I’m still pretty young, but I can say with near certainty that one day around retirement age I will look back at my entire career - both restaurant related and not - and still consider opening a second location to be my biggest error.
Pizzamancer said exactly what I learned from the process… If you’re going to expand, you need to EXPAND. I wouldn’t expand again unless I had the cash in the bank (and the managers in the system) to do four locations. Two locations is no-mans land.
On the question of proximity, my second store was 5 miles from my first as the crow flies. I thought it was far enough. The day the place opened, sales at my first store dropped 25% and never fully recovered. It was somewhat of a franchise (long story) so it was partially offset by royalty. But not nearly enough.
The second location closed about a month ago. I’d put that moment of joy right up there with my children being born. And wouldn’t you know it, my 1st store sales have jumped about 20%.
Piper…good for you…I get it that is for sure! Plan a much needed vacation ASAP!
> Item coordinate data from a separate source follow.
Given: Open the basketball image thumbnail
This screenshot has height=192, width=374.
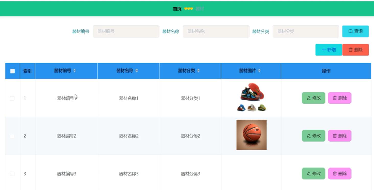Looking at the screenshot, I should pyautogui.click(x=252, y=135).
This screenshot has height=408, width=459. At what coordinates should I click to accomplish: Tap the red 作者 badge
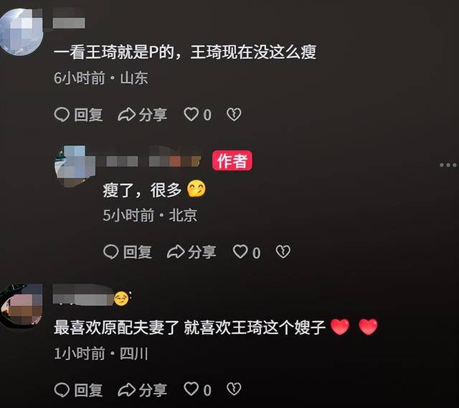pos(232,161)
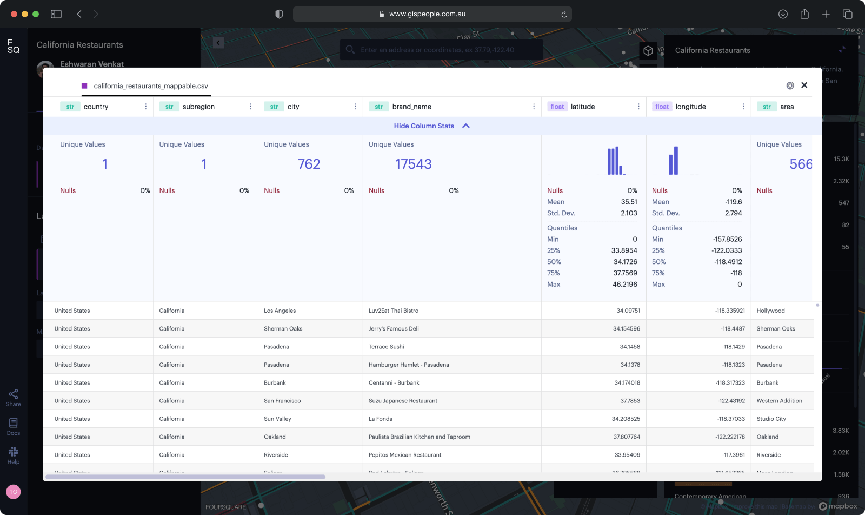The width and height of the screenshot is (865, 515).
Task: Open subregion column three-dot menu
Action: coord(250,107)
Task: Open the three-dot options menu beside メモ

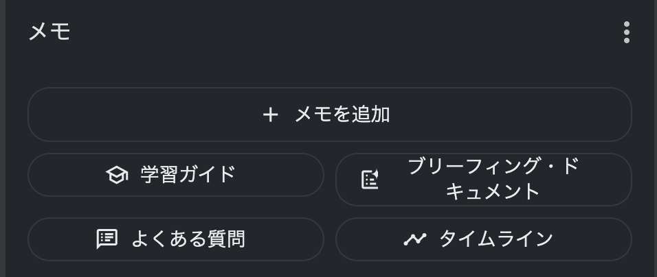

As for you Houston hang tough. The best piece of advice I got while trying to decide to close was…The heck with the cheese just let me out of the trap. LOL
We bought our second store 4 months after we opened our first and concentrated efforts on the areas of efficiency from day one. The potential for cost savings is real. As pointed out by others, so is the potential for multiplying problems. This is particularly true if your personal focus is too close to the small operational details which consume the hours and distract an owner from looking forward an appropriate distance to manage the business. Not the end of the world when you spend all your time in one place, but could lead to problems when you try to do it in more than one place at a time.
I was trying to sell both places together but eventually took an offer for one to raise cash for an unrelated third business in 2008. If I could have that decision back I would undo it in a minute and go back to having the two stores.
If you decide to move forward, the way to sucess is available, but not operating as a single location owner typically does. Delegate some key responsibilities (and pay someone for taking them) to free up time to focus on realizing the benefits available to the new combined operation.
Unfortunately I fall with everyone else on the board, when we sold our second store it was a blessing, I felt every moment I was being separated and pulled into different directions.
We saved on the same items that was mentioned but it came at a great sacrifice. I am not at all saying I would not entertain a second and third store but as a franchisee and collecting royalties.
Even someday having a commissary as well to stock the store.
But that is a WHOLE different ball of wax.